Abstract

Abstract This article traces a long trajectory of hymnic placemaking within the Brothertown Indian Nation from the late eighteenth century to the present day. Since their tribe’s inception, Brothertown people have repurposed the forms and rituals of Christian hymnody in order to maintain connections to ancestral homelands, navigate and interpret unfamiliar terrain, and construct and shape tribal spaces. Samson Occom’s (Mohegan/Brothertown) A Choice Collection of Hymns and Spiritual Songs; Intended for the Edification of Sincere Christians, of all Denominations (1774) cultivated this distinctive mode of placemaking within the Native community that formed at Brothertown, New York.
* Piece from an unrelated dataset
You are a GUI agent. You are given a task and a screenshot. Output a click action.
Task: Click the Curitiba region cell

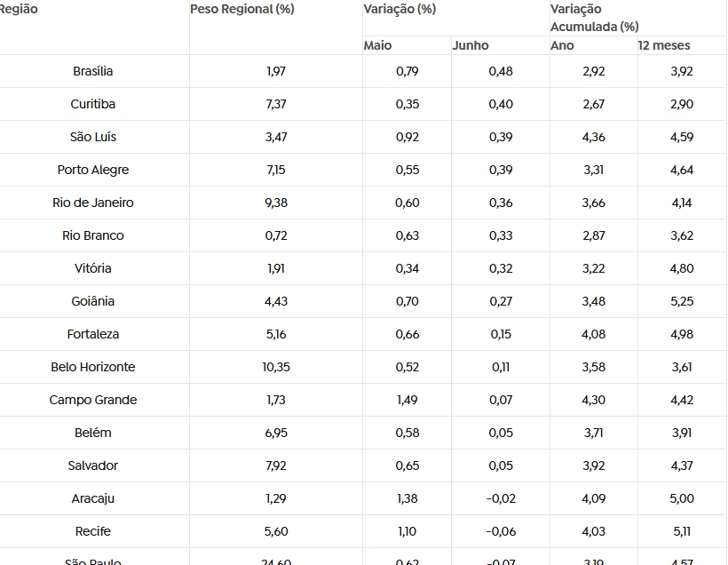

Opening up several key moments in the hymnal’s nearly two-hundred-and-fifty-year history, this article reads the Collection’s figures of place in relation to the embodied engagements it has prompted over time, from the daily travel it motivated across the eighteenth-century town to the hollow square formation Brothertown Indians used in 2018 when performing hymns at Yale. By foregrounding the bodily orientations toward place that are promoted by sung hymn-texts and develop alongside their sustained use, the article demonstrates how sonic expressions continue to supply materials for Indigenous placemaking among Brothertown singers today. This hymn-singing tradition, tied to specific homelands and yet remarkably portable, illuminates the situatedness of Indigenous poetic practice under the conditions of settler colonialism.